-- Extracted material start --

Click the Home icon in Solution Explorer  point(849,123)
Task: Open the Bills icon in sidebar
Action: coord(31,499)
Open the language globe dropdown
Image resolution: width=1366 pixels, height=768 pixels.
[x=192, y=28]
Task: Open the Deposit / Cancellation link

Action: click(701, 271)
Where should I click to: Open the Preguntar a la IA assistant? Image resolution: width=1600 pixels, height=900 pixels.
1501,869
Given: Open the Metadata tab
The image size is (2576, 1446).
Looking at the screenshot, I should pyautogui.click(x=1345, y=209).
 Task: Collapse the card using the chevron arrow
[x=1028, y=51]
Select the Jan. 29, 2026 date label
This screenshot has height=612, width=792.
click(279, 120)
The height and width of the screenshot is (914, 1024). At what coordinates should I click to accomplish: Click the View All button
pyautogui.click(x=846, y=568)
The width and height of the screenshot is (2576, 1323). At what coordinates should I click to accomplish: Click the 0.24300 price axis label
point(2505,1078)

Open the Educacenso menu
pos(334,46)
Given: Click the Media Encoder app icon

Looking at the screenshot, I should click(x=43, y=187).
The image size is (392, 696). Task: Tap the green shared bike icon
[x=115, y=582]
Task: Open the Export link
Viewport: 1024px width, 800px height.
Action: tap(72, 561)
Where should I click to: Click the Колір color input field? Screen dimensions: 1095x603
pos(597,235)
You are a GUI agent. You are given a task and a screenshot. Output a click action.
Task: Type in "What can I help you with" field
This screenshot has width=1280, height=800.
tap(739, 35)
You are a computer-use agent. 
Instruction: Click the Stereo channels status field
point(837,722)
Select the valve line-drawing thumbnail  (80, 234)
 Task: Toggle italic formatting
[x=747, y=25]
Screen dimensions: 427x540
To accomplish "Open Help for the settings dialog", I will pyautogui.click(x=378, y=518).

-- Extracted material end --

▶ _What to produce_:
Render every line of the entries above as a Markdown table with the columns Row and Line. Number each row in order and leave out blank lines.

▶ _Reply_:
| Row | Line |
|---|---|
| 1 | Click the Home icon in Solution Explorer  point(849,123) |
| 2 | Task: Open the Bills icon in sidebar |
| 3 | Action: coord(31,499) |
| 4 | Open the language globe dropdown |
| 5 | Image resolution: width=1366 pixels, height=768 pixels. |
| 6 | [x=192, y=28] |
| 7 | Task: Open the Deposit / Cancellation link |
| 8 | Action: click(701, 271) |
| 9 | Where should I click to: Open the Preguntar a la IA assistant? Image resolution: width=1600 pixels, height=900 pixels. |
| 10 | 1501,869 |
| 11 | Given: Open the Metadata tab |
| 12 | The image size is (2576, 1446). |
| 13 | Looking at the screenshot, I should pyautogui.click(x=1345, y=209). |
| 14 |  Task: Collapse the card using the chevron arrow |
| 15 | [x=1028, y=51] |
| 16 | Select the Jan. 29, 2026 date label |
| 17 | This screenshot has height=612, width=792. |
| 18 | click(279, 120) |
| 19 | The height and width of the screenshot is (914, 1024). At what coordinates should I click to accomplish: Click the View All button |
| 20 | pyautogui.click(x=846, y=568) |
| 21 | The width and height of the screenshot is (2576, 1323). At what coordinates should I click to accomplish: Click the 0.24300 price axis label |
| 22 | point(2505,1078) |
| 23 | Open the Educacenso menu |
| 24 | pos(334,46) |
| 25 | Given: Click the Media Encoder app icon |
| 26 | Looking at the screenshot, I should click(x=43, y=187). |
| 27 | The image size is (392, 696). Task: Tap the green shared bike icon |
| 28 | [x=115, y=582] |
| 29 | Task: Open the Export link |
| 30 | Viewport: 1024px width, 800px height. |
| 31 | Action: tap(72, 561) |
| 32 | Where should I click to: Click the Колір color input field? Screen dimensions: 1095x603 |
| 33 | pos(597,235) |
| 34 | You are a GUI agent. You are given a task and a screenshot. Output a click action. |
| 35 | Task: Type in "What can I help you with" field |
| 36 | This screenshot has width=1280, height=800. |
| 37 | tap(739, 35) |
| 38 | You are a computer-use agent.  |
| 39 | Instruction: Click the Stereo channels status field |
| 40 | point(837,722) |
| 41 | Select the valve line-drawing thumbnail  (80, 234) |
| 42 |  Task: Toggle italic formatting |
| 43 | [x=747, y=25] |
| 44 | Screen dimensions: 427x540 |
| 45 | To accomplish "Open Help for the settings dialog", I will pyautogui.click(x=378, y=518). |